- [CHECK YOUR UNDERSTANDING]
1 > Reproduce the part of the passage on Wisconsin labor unions between "Huffcutt says factors" and "of available workers.", inclusive.
2 > Name every factor that Huffcutt says could lead to greater unionization in the passage on Wisconsin labor unions.
3 > Write the next part of the passage on Wisconsin labor unions, following on from its final sentence.

- [EXTRACT PROVIDED]
= Beginning of Section =
Quinn says in Wisconsin in the late 1980s, about 21% of the workers were union members; now that number is about 6.4%, dropping significantly in particular during the Great Recession years, which hit manufacturing hard.
“I also think that there was a sense among some workers that the unions weren’t representing them as well as they could have,” Quinn says. “There were some scandals in the auto workers unions, if you remember that a little while ago, with the leaders living high off the hog at the expense of union dues. But I think that’s beginning to turn around with a general sense that workers’ rights have been underrepresented.”
Starting in the 19th century, Wisconsin was at the forefront of the labor movement that led to today’s standard eight-hour workday, Quinn says. “The Industrial Revolution was really all about economies of scale, right? That the larger you could get, the more equipment you could buy, the cheaper you could make stuff. And there was a sense that workers were very disposable.”
The first unions in Wisconsin were focused on working conditions, and workers are now honing in on flexibility — working from home, working a shorter week. “I think there’s some things that are beginning to resonate that sound very much like 150 years ago,” Quinn says.
Unions today
Quinn says the Great Recession and the pandemic impacted union sentiment during the past couple of decades. Now, influencing factors have shifted. People are expecting a recession, for one thing, and investment is down. Sentiment toward globalization has fallen, he says. “And I think that as people feel more stressed economically, they will look more at unions as a possibility that will help them personally,” Quinn says.
Huffcutt says factors that could lead to greater unionization include increased tariffs, reduced immigration and declining birth rates — which affect the number of available workers.
Factors that can lead to declining union membership include growing automation and right-to-work states (Wisconsin is one), in which workers are not required to join a union to work at a place where unions are present.
Another factor is a reliance on foreign manufacturing. “It’s always a little bit of cat and mouse, because the more the unions ask for, the more financially companies are going to look at moving to other countries where the labor rates are so much lower,” Huffcutt says.
= End of Section =
- [DATA EXCERPT]
= Beginning of Section =
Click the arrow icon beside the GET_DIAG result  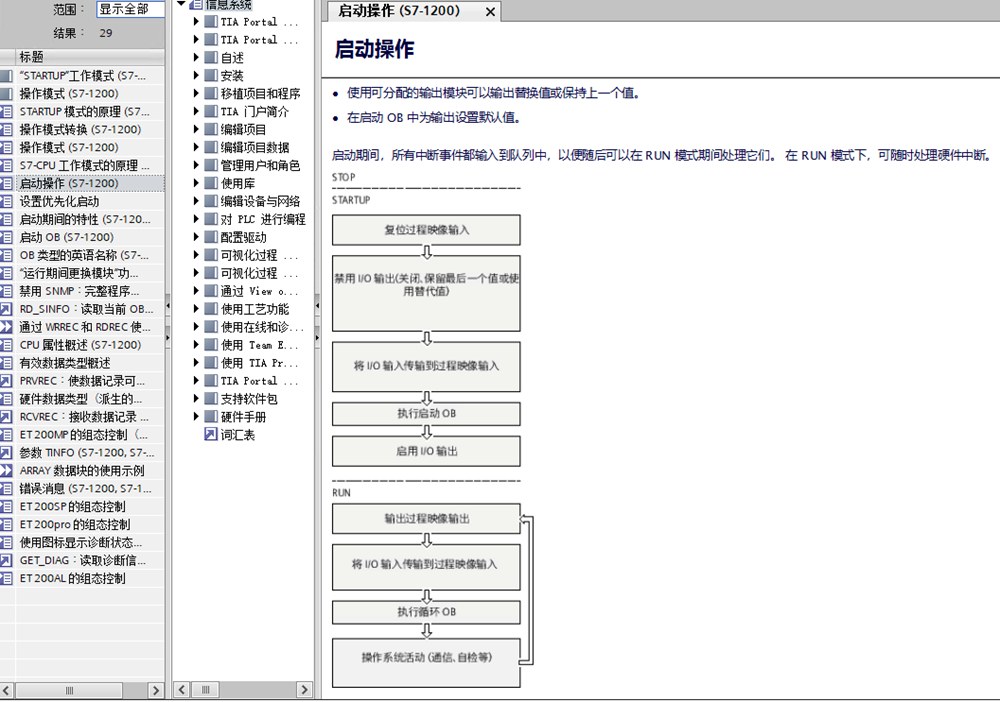tap(6, 561)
= End of Section =
- [ANSWER SECTION]
1 >
Huffcutt says factors that could lead to greater unionization include increased tariffs, reduced immigration and declining birth rates — which affect the number of available workers.

2 >
- Increased tariffs
- Reduced immigration
- Declining birth rates

3 >
Examples of recent high-profile union wins have included:
- Amazon drivers went on strike at seven delivery hubs before Christmas last year, seeking higher wages, benefits and better working conditions.
- Boeing workers ratified a new contract in November 2024, with a 43.65% compounded wage increase and other benefits.
- In April 2024, workers at a Chattanooga Volkswagen plant voted to join the United Auto Workers (UAW) union, a significant victory for the UAW’s push to organize foreign-owned automakers in the South. In early October, those workers were at a stalemate in negotiating their contract with the company.
- Starbucks baristas formed the Starbucks Workers United in 2021, which now includes more than 600 stores.
With the exception of Starbucks, these union wins have largely happened with workers who were already a part of a union, Huffcutt points out. “So despite the hype, the number of places where unions are coming in new is not big.”
Unions in the future
Still, as with any type of moment, there’s a contagion to success, Quinn says. “If you’re a worker, and you start to see other successful union organizing activities going on, you become union-curious, I think.”
Young people are comparing a market-based economy with an idealized version containing elements like universal basic income.
“I think that the conversation about what an economy should do and who it should do it for will be increasingly held between the millennials, the Gen Zs, and then the Alphas after that,” Quinn says. “So it’s not a surprise that people are beginning to think about the trends of recent decades and questioning whether or not that path is really the one we should be on.”